(Saved dataset items)
= = = = = = =

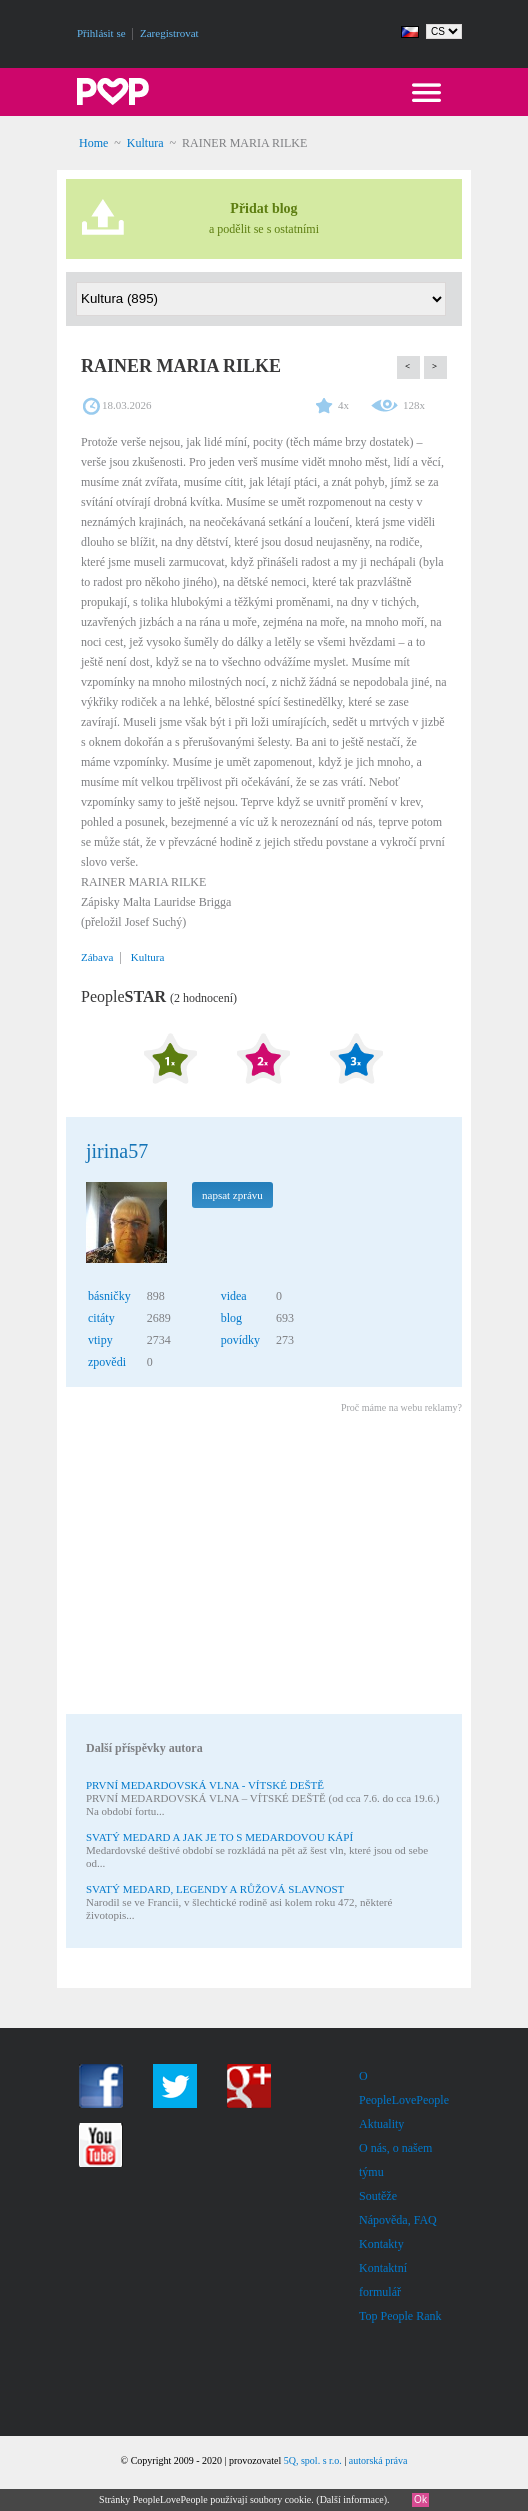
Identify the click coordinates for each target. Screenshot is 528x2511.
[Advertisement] (263, 1567)
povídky (240, 1340)
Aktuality (381, 2124)
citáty (101, 1318)
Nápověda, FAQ (398, 2220)
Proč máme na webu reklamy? (401, 1407)
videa (234, 1296)
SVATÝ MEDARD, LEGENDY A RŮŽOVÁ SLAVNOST (215, 1889)
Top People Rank (400, 2316)
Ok (420, 2499)
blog (231, 1318)
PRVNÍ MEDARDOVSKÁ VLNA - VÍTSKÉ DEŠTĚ (205, 1785)
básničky (109, 1296)
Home (93, 143)
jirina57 (117, 1151)
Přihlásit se (101, 33)
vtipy (100, 1340)
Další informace (352, 2499)
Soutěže (378, 2196)
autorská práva (378, 2460)
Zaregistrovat (169, 33)
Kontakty (381, 2244)
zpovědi (107, 1362)
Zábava (97, 957)
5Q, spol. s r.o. (313, 2460)
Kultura (145, 143)
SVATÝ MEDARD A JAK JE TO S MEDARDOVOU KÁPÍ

= = = = = = =

• [AIM]
Write out every line of the records above as a numbered list. Skip blank lines and leave out the pictures.

• [RESPONSE TO THE EXERCISE]
1. Identify the click coordinates for each target. Screenshot is 528x2511.
2. [Advertisement] (263, 1567)
3. povídky (240, 1340)
4. Aktuality (381, 2124)
5. citáty (101, 1318)
6. Nápověda, FAQ (398, 2220)
7. Proč máme na webu reklamy? (401, 1407)
8. videa (234, 1296)
9. SVATÝ MEDARD, LEGENDY A RŮŽOVÁ SLAVNOST (215, 1889)
10. Top People Rank (400, 2316)
11. Ok (420, 2499)
12. blog (231, 1318)
13. PRVNÍ MEDARDOVSKÁ VLNA - VÍTSKÉ DEŠTĚ (205, 1785)
14. básničky (109, 1296)
15. Home (93, 143)
16. jirina57 (117, 1151)
17. Přihlásit se (101, 33)
18. vtipy (100, 1340)
19. Další informace (352, 2499)
20. Soutěže (378, 2196)
21. autorská práva (378, 2460)
22. Zaregistrovat (169, 33)
23. Kontakty (381, 2244)
24. zpovědi (107, 1362)
25. Zábava (97, 957)
26. 5Q, spol. s r.o. (313, 2460)
27. Kultura (145, 143)
28. SVATÝ MEDARD A JAK JE TO S MEDARDOVOU KÁPÍ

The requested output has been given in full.